··· Supplied records

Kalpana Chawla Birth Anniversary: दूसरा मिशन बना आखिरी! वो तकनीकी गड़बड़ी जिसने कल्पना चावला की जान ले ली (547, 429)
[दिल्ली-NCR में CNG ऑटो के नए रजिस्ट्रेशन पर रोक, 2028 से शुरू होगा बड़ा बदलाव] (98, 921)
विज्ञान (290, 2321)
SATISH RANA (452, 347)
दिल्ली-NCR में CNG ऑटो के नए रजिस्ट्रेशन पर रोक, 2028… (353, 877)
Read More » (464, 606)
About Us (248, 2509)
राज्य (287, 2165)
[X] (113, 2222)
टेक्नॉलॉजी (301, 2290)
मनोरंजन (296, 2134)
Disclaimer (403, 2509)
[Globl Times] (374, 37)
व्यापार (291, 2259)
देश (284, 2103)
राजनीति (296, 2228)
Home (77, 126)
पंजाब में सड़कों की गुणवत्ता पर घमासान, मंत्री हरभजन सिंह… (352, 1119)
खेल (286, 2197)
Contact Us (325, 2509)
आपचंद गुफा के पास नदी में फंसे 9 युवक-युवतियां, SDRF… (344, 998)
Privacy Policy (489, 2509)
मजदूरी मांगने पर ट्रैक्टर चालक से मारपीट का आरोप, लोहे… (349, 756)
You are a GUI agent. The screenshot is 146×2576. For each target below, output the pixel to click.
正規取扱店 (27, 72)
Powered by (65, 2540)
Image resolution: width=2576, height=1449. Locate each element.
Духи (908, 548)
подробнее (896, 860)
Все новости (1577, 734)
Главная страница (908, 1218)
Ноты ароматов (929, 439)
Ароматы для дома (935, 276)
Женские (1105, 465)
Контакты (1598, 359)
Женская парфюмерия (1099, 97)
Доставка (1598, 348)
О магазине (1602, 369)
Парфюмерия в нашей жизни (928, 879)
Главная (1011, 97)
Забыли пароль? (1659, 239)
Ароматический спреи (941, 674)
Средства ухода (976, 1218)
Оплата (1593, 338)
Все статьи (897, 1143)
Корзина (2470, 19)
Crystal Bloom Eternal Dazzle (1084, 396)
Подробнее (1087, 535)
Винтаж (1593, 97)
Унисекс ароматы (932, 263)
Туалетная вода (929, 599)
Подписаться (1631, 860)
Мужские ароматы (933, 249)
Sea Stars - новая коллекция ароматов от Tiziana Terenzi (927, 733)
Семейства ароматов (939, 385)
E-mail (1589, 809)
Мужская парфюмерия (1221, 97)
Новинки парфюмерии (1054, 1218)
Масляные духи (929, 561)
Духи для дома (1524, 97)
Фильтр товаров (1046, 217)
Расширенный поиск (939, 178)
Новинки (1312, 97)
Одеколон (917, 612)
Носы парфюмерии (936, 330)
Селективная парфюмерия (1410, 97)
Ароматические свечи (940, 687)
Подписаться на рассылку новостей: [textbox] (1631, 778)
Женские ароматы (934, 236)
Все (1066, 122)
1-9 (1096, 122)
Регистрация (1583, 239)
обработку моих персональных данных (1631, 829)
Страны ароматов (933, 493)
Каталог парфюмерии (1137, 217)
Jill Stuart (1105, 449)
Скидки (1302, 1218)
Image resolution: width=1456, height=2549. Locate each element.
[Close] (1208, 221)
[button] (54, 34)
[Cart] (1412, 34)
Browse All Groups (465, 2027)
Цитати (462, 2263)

······

Taking the records from the top, repeat each line exactly until you have repeated the line that contains "Масляные духи (929, 561)".

Kalpana Chawla Birth Anniversary: दूसरा मिशन बना आखिरी! वो तकनीकी गड़बड़ी जिसने कल्पना चावला की जान ले ली (547, 429)
[दिल्ली-NCR में CNG ऑटो के नए रजिस्ट्रेशन पर रोक, 2028 से शुरू होगा बड़ा बदलाव] (98, 921)
विज्ञान (290, 2321)
SATISH RANA (452, 347)
दिल्ली-NCR में CNG ऑटो के नए रजिस्ट्रेशन पर रोक, 2028… (353, 877)
Read More » (464, 606)
About Us (248, 2509)
राज्य (287, 2165)
[X] (113, 2222)
टेक्नॉलॉजी (301, 2290)
मनोरंजन (296, 2134)
Disclaimer (403, 2509)
[Globl Times] (374, 37)
व्यापार (291, 2259)
देश (284, 2103)
राजनीति (296, 2228)
Home (77, 126)
पंजाब में सड़कों की गुणवत्ता पर घमासान, मंत्री हरभजन सिंह… (352, 1119)
खेल (286, 2197)
Contact Us (325, 2509)
आपचंद गुफा के पास नदी में फंसे 9 युवक-युवतियां, SDRF… (344, 998)
Privacy Policy (489, 2509)
मजदूरी मांगने पर ट्रैक्टर चालक से मारपीट का आरोप, लोहे… (349, 756)
You are a GUI agent. The screenshot is 146×2576. For each target below, output the pixel to click.
正規取扱店 (27, 72)
Powered by (65, 2540)
Image resolution: width=2576, height=1449. Locate each element.
Духи (908, 548)
подробнее (896, 860)
Все новости (1577, 734)
Главная страница (908, 1218)
Ноты ароматов (929, 439)
Ароматы для дома (935, 276)
Женские (1105, 465)
Контакты (1598, 359)
Женская парфюмерия (1099, 97)
Доставка (1598, 348)
О магазине (1602, 369)
Парфюмерия в нашей жизни (928, 879)
Главная (1011, 97)
Забыли пароль? (1659, 239)
Ароматический спреи (941, 674)
Средства ухода (976, 1218)
Оплата (1593, 338)
Все статьи (897, 1143)
Корзина (2470, 19)
Crystal Bloom Eternal Dazzle (1084, 396)
Подробнее (1087, 535)
Винтаж (1593, 97)
Унисекс ароматы (932, 263)
Туалетная вода (929, 599)
Подписаться (1631, 860)
Мужские ароматы (933, 249)
Sea Stars - новая коллекция ароматов от Tiziana Terenzi (927, 733)
Семейства ароматов (939, 385)
E-mail (1589, 809)
Мужская парфюмерия (1221, 97)
Новинки парфюмерии (1054, 1218)
Масляные духи (929, 561)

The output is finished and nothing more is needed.